Case 18 Discussion

 

*Please don’t forget to answer the post case question after this discussion*

**Stay tuned next month for further management pearls and complications of Short Bowel Syndrome and Intestinal Failure!**

 

Learning Objectives:
  1. Define intestinal failure and underlying causes.
  2. Review the physiology of nutrient absorption in the intestine.
  3. Identify treatments for diarrhea and malabsorption in patients with intestinal failure.
 IBD EPAs
  • EPA 4: Manage adverse events and complications of IBD and IBD therapies
  • EPA 6: Manage preoperative and postoperative care for patients with IBD
  • EPA 9: Evaluate and manage nutritional health status in patients with IBD

The 5 major risk factors for increased mortality in patients with short bowel syndrome include: end jejunostomy, primary reason for SBS being mesenteric arterial infarction, history of cancer, age > 60 years, and permanently dependent on total parenteral nutrition (TPN). Conversely, ffactors associated with reversal and thus not needing TPN include, more than 35 cm small bowel with jejunoilealanastomosis, intact IC valve and colon in continuity, greater than 60 cm of small bowel with jejunocolic anastomosis, healthy remaining bowel bowel is healthy, adaptive hyperphagia, minimizing intestinal fluid and electrolyte losses, use of an Intestinal rehabilitation center.
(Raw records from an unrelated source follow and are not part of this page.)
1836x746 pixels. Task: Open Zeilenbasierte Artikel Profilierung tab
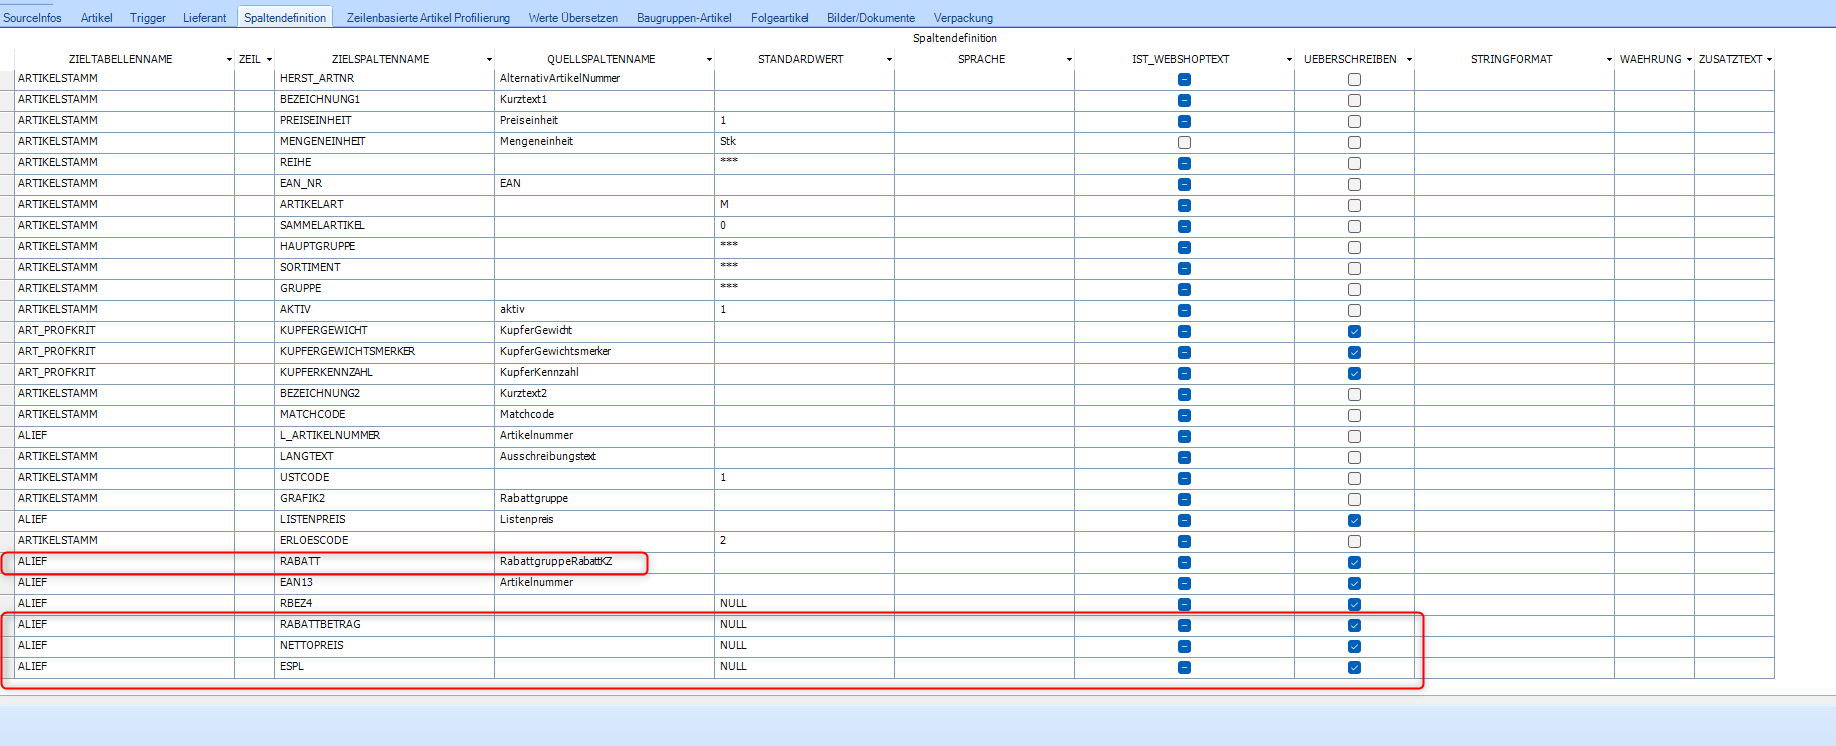tap(428, 18)
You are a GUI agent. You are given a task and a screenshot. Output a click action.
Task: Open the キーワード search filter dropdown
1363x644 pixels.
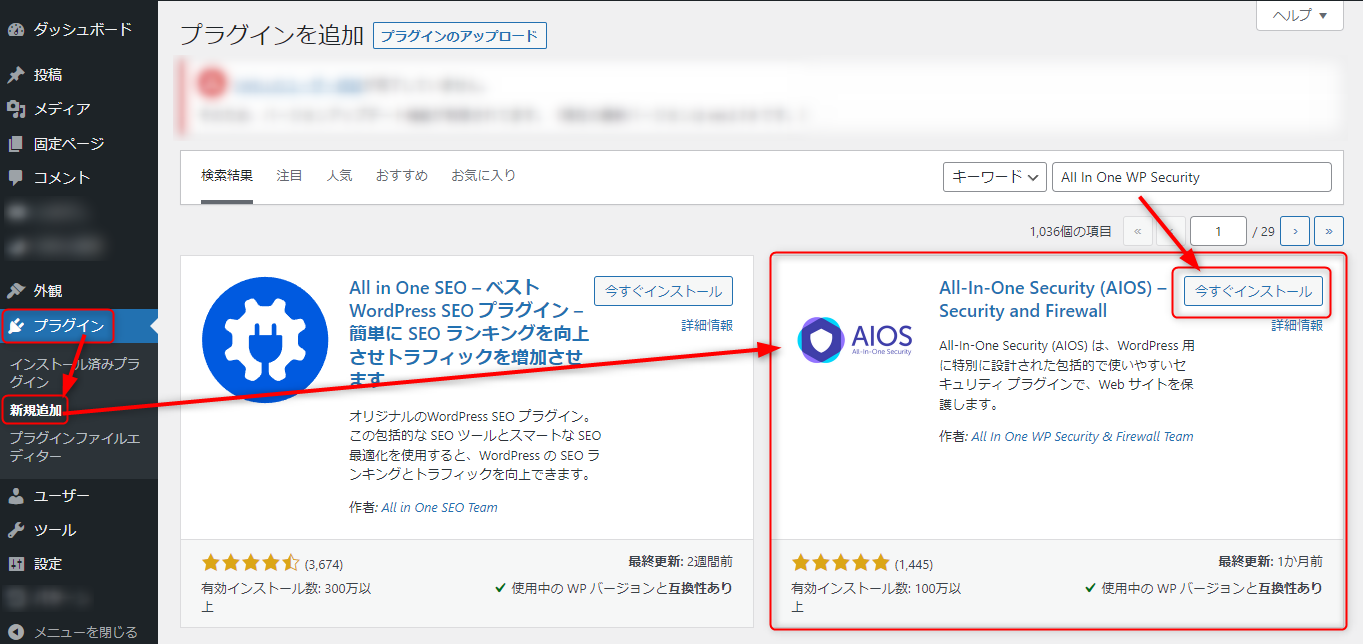coord(994,176)
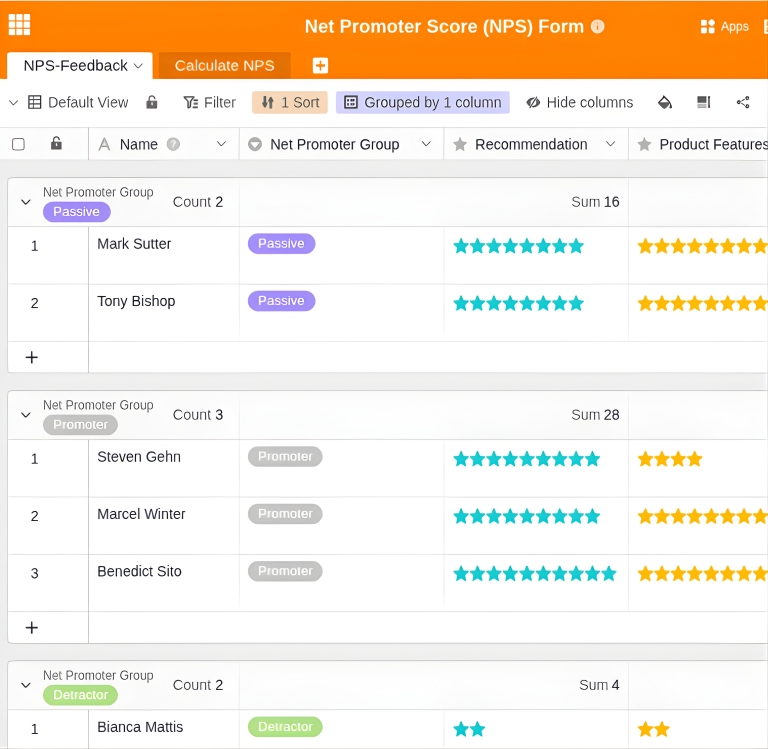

Management of diarrhea in patients with SBS is similar to those with chronic diarrhea from other etiologies.  In patients with CD, assess their disease activity when faced with new or changing diarrhea symptoms, and optimize their Crohn’s therapy if disease activity is present.  Assessment for alternate etiologies of diarrhea should be performed, including infection, celiac disease, microscopic colitis, pancreatic insufficiency.
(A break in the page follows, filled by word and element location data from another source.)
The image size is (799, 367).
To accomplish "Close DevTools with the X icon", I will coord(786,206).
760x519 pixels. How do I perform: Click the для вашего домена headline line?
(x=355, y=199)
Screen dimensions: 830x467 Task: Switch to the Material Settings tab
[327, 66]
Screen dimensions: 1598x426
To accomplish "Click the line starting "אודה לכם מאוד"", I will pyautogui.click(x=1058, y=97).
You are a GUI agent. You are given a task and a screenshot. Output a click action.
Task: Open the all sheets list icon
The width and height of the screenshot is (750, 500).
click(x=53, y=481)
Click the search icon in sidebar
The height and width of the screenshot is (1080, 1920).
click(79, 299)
Treatments may be tailored for those with SBS:

  • Diet therapy – increasing oral soluble fiber may reduce transit time and solidify stool.  Reduce oral intake of simple sugars particularly sugar sweetened beverages.
  • Anti-diarrheal therapy – options include loperamide, diphenoxylate/atropine, tincture of opium, and octreotide.  All work best when taken 30 minutes before a meal
  • Clonidine – in a small unblinded study of patients with SBS dependent on PS with refractory diarrhea, clonidine delivered transdermally resulted in a 9% reduction in fecal weight, translating to a reduction in stool output of 3L per week.
  • Choloretic diarrhea – trial of bile acid binding resins if < 100 cm of distal ileum were removed.  Take care that fat malabsorption does not occur.
  • Gastric hypersecretionproton-pump inhibitors and histamine-2 receptor blockers may reduce gastric hypersecretion, and slow down transit
  • SIBO – patients with SBS are at high risk of SIBO, which can worsen fat malabsorption and thus cause steatorrhea.  Treating SIBO with antibiotics +/- probiotics can be helpful.
  • Fat malabsorption – may be treated with a trial of pancreatic enzyme replacement.

 

References

  1. Pironi L. Definitions of intestinal failure and the short bowel syndrome. Best Pract Res Clin Gastroenterol. 2016 Apr;30(2):173-85. doi: 10.1016/j.bpg.2016.02.011. PMID: 27086884.
  2. Amiot A, Messing B, Corcos O, Panis Y, Joly F. Determinants of home parenteral nutrition dependence and survival of 268 patients with non-malignant short bowel syndrome. Clin Nutr. 2013 Jun;32(3):368-74. doi: 10.1016/j.clnu.2012.08.007. Epub 2012 Aug 23. PMID: 22992308.
  3. Buchman AL, Fryer J, Wallin A, Ahn CW, Polensky S, Zaremba K. “Clonidine reduces diarrhea and sodium loss in patients with proximal jejunostomy: a controlled study.” Journal of Parenteral and Enteral Nutrition, 2006;30:487–491.